The project will go into effect at the end of March. Acceptance letters went out December 22, 2023. 

The state FFF pilot program applies to all new construction and major renovations of 50% of floor area or more, requiring developers to build high-efficiency structures.  

The standards apply to both commercial and residential buildings. However, in Concord, affordable housing projects are exempt under the current bylaw. Renovations are not included.  

The state strongly recommended that the town amend the bylaw to include major renovations and affordable housing projects, Simms said. The changes will bring the town in line with the other pilot communities, creating continuity and consistency. 

An appeals and waiver process will be in place.  
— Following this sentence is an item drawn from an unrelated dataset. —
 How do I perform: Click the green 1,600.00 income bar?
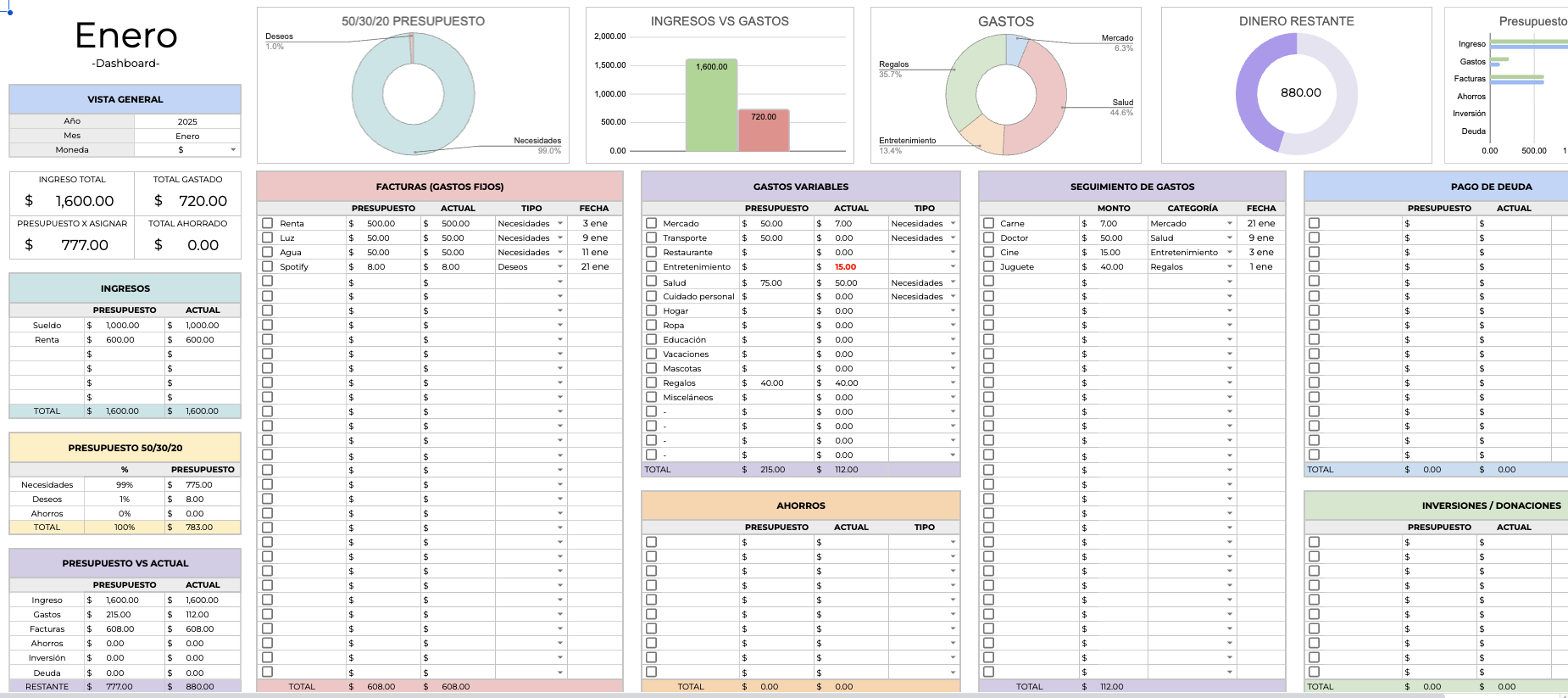coord(711,105)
The Select Board voted in favor of sponsoring a draft article with these changes for the 2024 Town Meeting, Simms said. 

The proposed NOVO Riverside Commons development for Baker Avenue, which includes affordable housing, is not intended to use any fossil fuels. 

Concord’s progress has been made step by step. In 2021, Town Meeting passed a bylaw regulating fossil fuel infrastructure in buildings and submitted a Home Rule Petition for the authority to adopt and enforce fossil fuel free infrastructure. 

With this in place, and with having 10% of its housing units designated affordable, Concord applied for the pilot program. 

During the process, Concord continued to prioritize going green. Town Meeting passed stricter building codes that went into effect January 1, Simms said.  

One spot remains in the state FFF pilot program. The tenth community has not been announced, but it will not be Boston. Mayor Michelle Wu announced in November that the city will not apply, saying the pilot program was not intended for a complex city like Boston.